给定指令:
请照抄从含有"This screenshot has height=728, width=2576."的那一行起、到含有"The image size"的那一行止的各行，首尾两行都包括在内，一字不改。

任务输入:

>>>

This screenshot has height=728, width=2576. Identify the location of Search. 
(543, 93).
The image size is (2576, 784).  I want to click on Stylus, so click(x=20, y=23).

<<<
>>>

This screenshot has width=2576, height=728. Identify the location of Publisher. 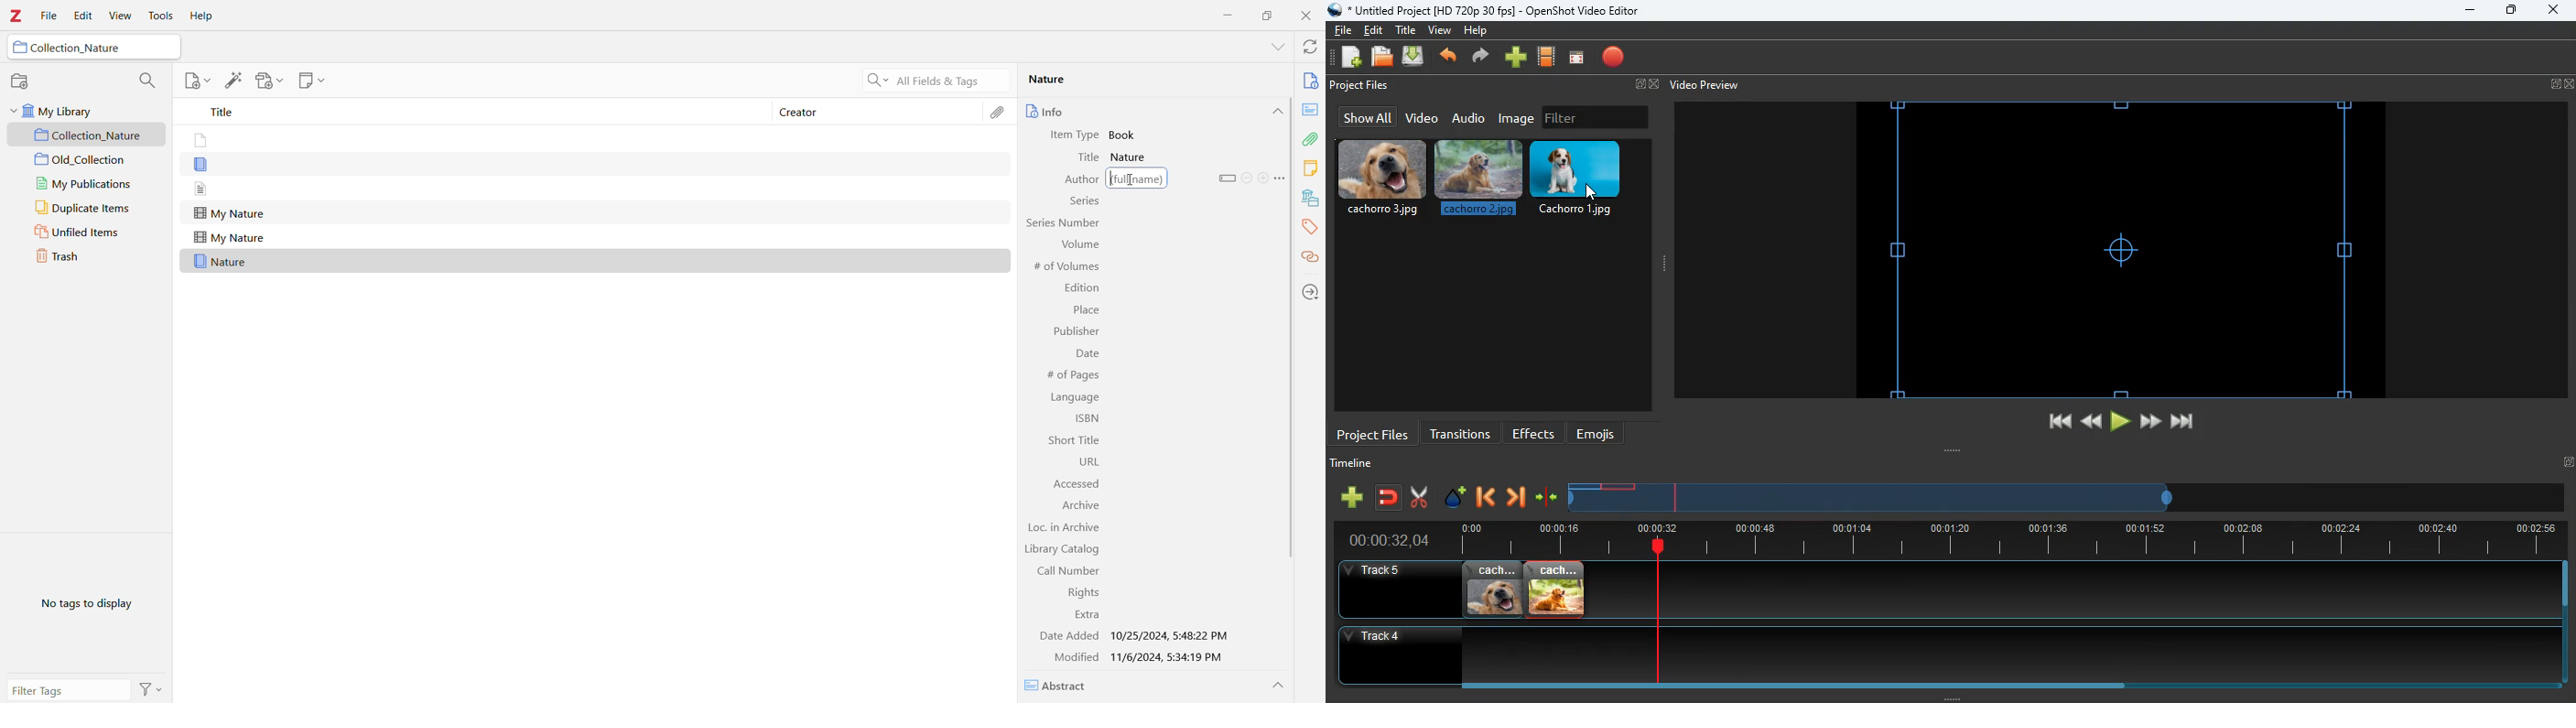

<<<
>>>

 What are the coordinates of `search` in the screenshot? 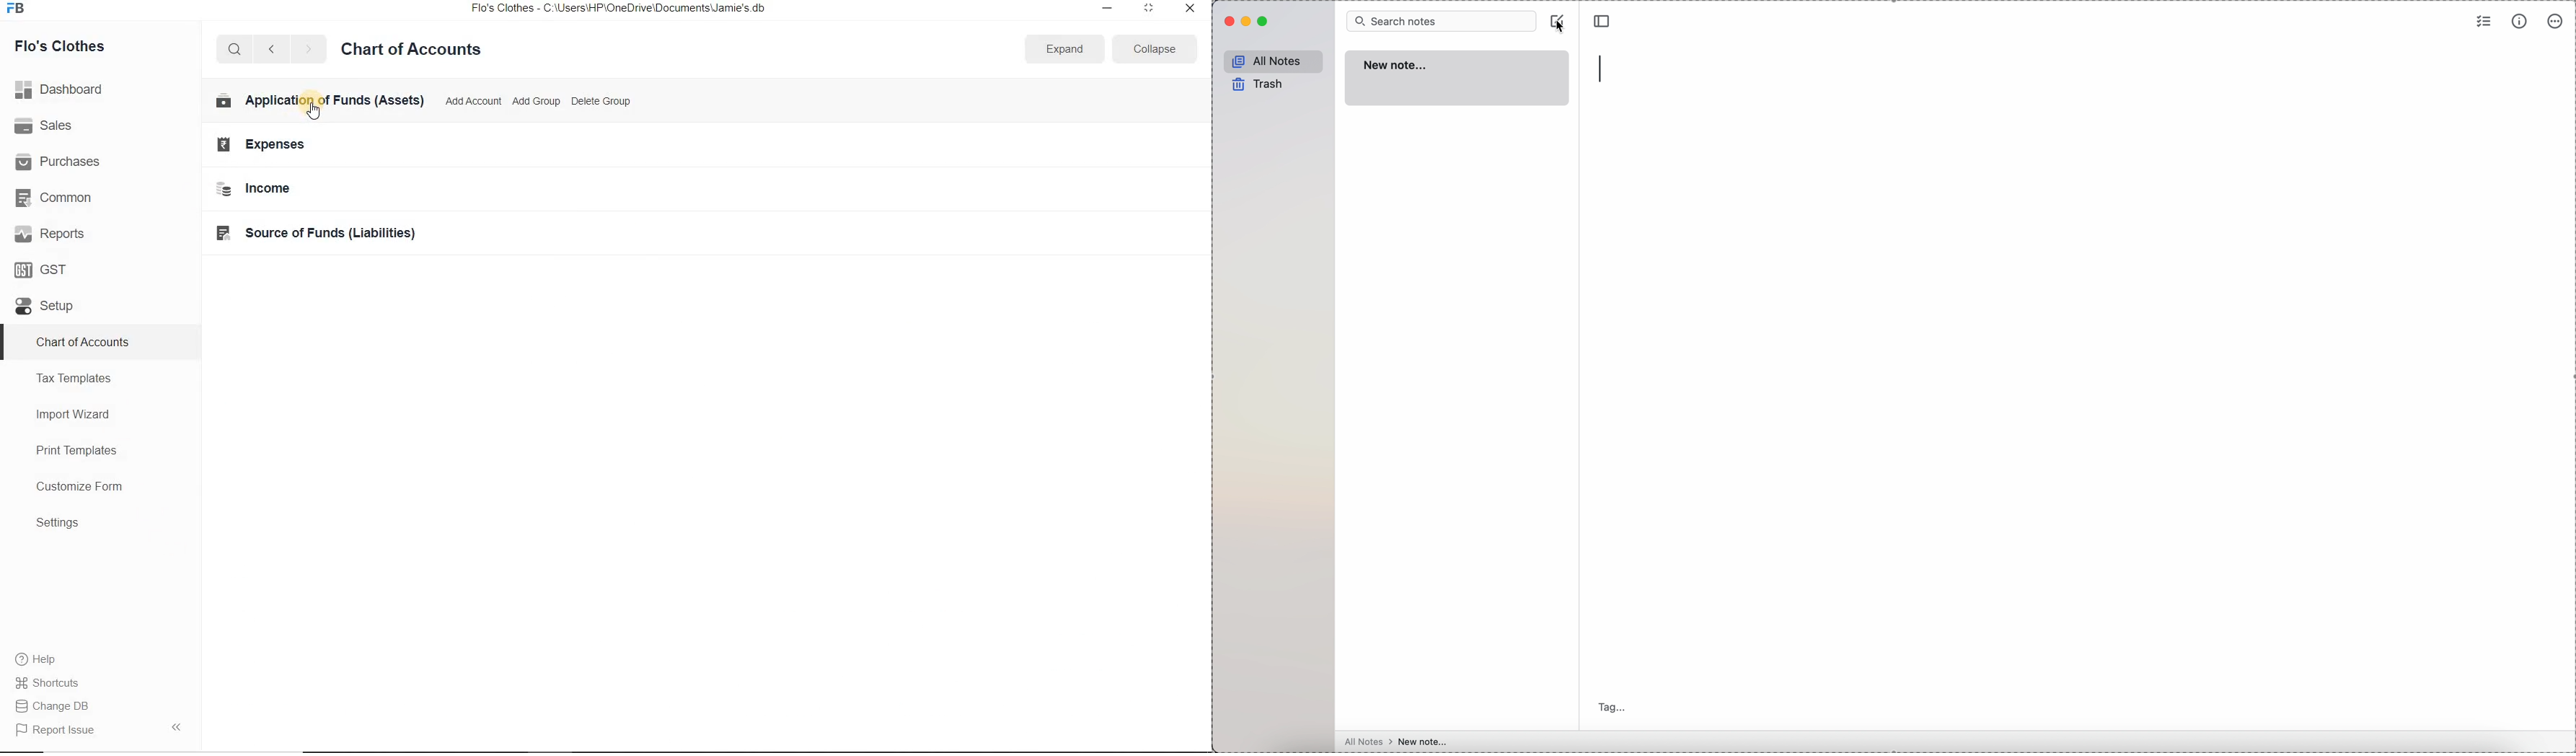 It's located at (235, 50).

<<<

问题解答:
This screenshot has height=728, width=2576. Identify the location of Search. 
(543, 93).
The image size is (2576, 784).  I want to click on Stylus, so click(x=20, y=23).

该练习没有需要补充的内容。